我知道自己此时的脸色肯定很难看。正要顺着领队所说,把这件事抛到脑后的时候,我猛地一皱眉头。
鬼?
我突然想到秦文泽曾经对我说过,鬼是无法出现在电子设备下的,而且一般人也看不见鬼。杜小生在我老家的山村里就曾见过张老头的鬼魂,他在和宋七秀“合体”后,似乎继承了宋七秀的某些属性,有了看见一些普通人看不到的东西的能力。
唯一想不通的是,他为什么只想对我下黑手?
我想看看杜小生的反应,没想到他也在同时看了看我,似乎是和我想到了一起。杜小生淡淡地问领班:“你在这个厂子干多长时间了?”
领班没想到他会这么问,想了想,说道:“厂子刚建好就在这儿了,差不多有十六、七年。”
杜小生又道:“你在厂里的这段时间,有没有听说过一些奇异的事件?比如说有人横死在这里?”
“奇异的事?”领班重复了一下,随即换上另一副不满的表情,可能是对我们怀疑到他工作的厂子有些不乐意。他本来是个懂得奉承的人,现在干脆把不悦表现在脸上了。他说道:“你们以为这里有鬼?我告诉你,就算你是乙方,你也没有权力对厂子制造谣言。我在这个厂子上了十多年的夜班,这里面有什么我最清楚。我敢保证,它比我的脸都干净!”

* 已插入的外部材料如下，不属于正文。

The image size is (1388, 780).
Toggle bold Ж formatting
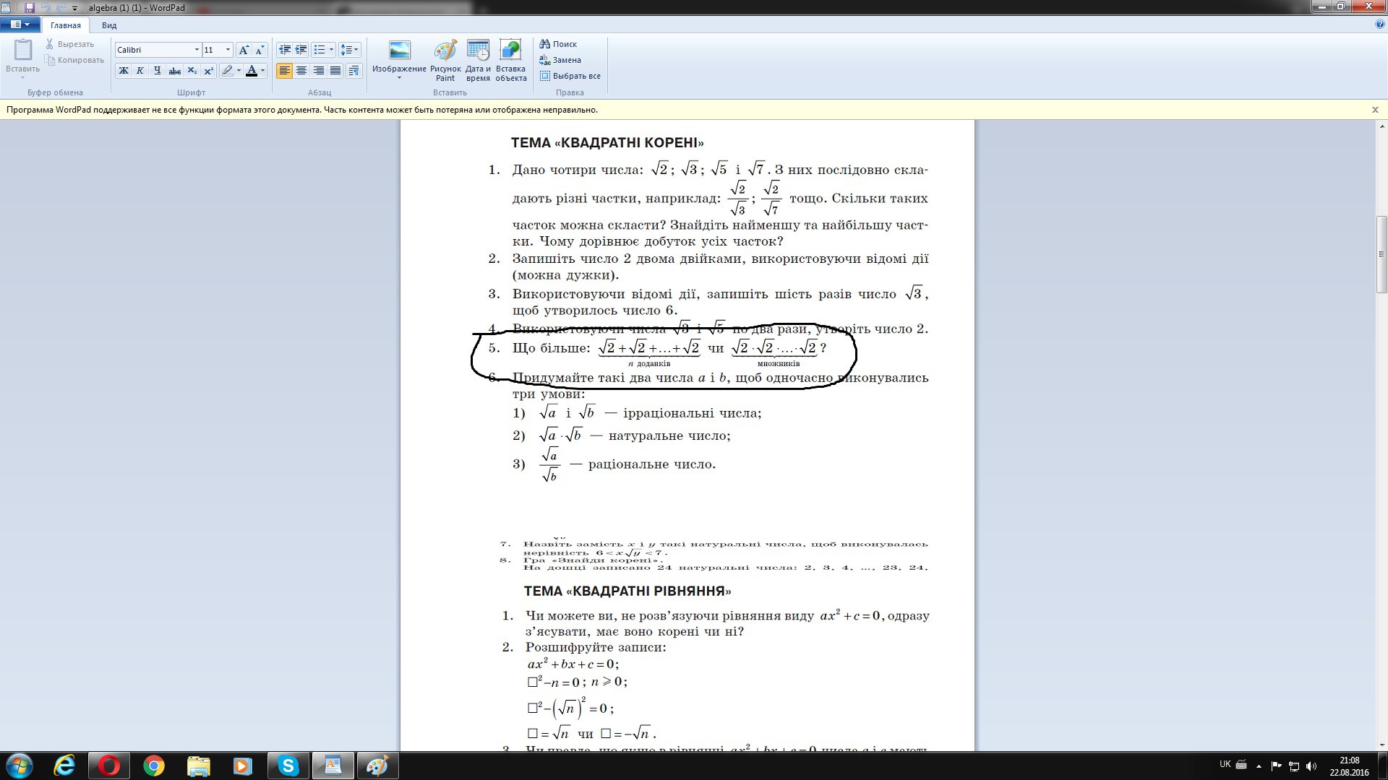124,71

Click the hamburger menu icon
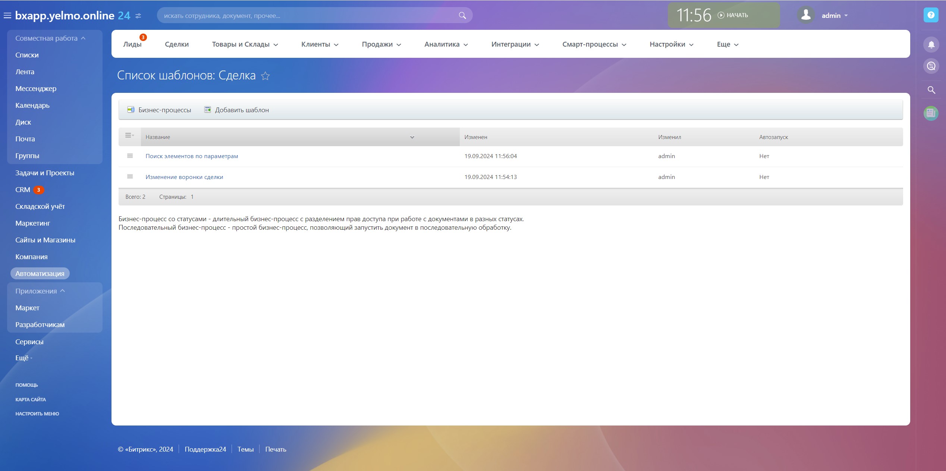click(x=7, y=16)
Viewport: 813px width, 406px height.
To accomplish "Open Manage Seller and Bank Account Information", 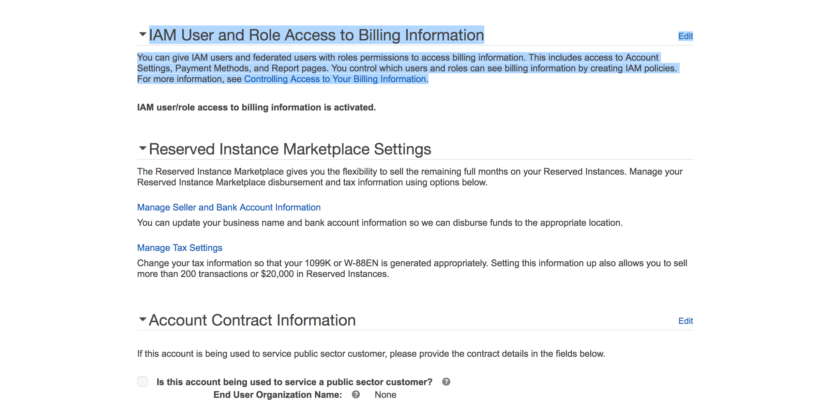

领班的态度十分坚定,颇有誓死捍卫厂子名声的气势。气氛僵硬了几秒钟,我突然哈哈一笑,拍了拍领队的肩膀,说:“大叔啊,你别这么激动。你应该知道我们订制陶人的目的,也清楚我们这些人嘛,对那些怪力乱神的事非常感兴趣。个人爱好……个人爱好,你别太在意。”
“你们这些年轻人,就是吃饱了没屁事干,爱冒个险啥的,有个瞎子用。”领队嘟囔了几句。
我没在意,拍拍杜小生的肩膀,示意该离开了。对于我来说,如果方才的推力不是幻觉的话,除了杜小生,我周围的确没有别人可以下手了。
难道是杜小生?我刻意走在后面,盯着他的背影看了一眼,想从他身上看出破绽。杜小生察觉我的目光,很坚定地回头看了我一眼。他的眼神澄澈透明,不像是在隐瞒些什么。但是现在的杜小生不只是他一个人,他的身体里还有一个陌生的灵魂。杜二的演技惟妙惟肖,不排除杜小生在我不知道的时候又转变了一次。
我的思绪在不停地跳跃,无论如何猜测,内心都有一股坚定的声音提醒我,必须继续查下去。
我有一种直觉,最近发生的很多事都有一伙人暗箱操作。先从何莹家说起,那个举枪企图谋取我性命的神秘男子,以及在祠堂见到的黑影,把我和杜二拉进阵界的术法高手,和救走志成母亲的人,很可能出自同一群人!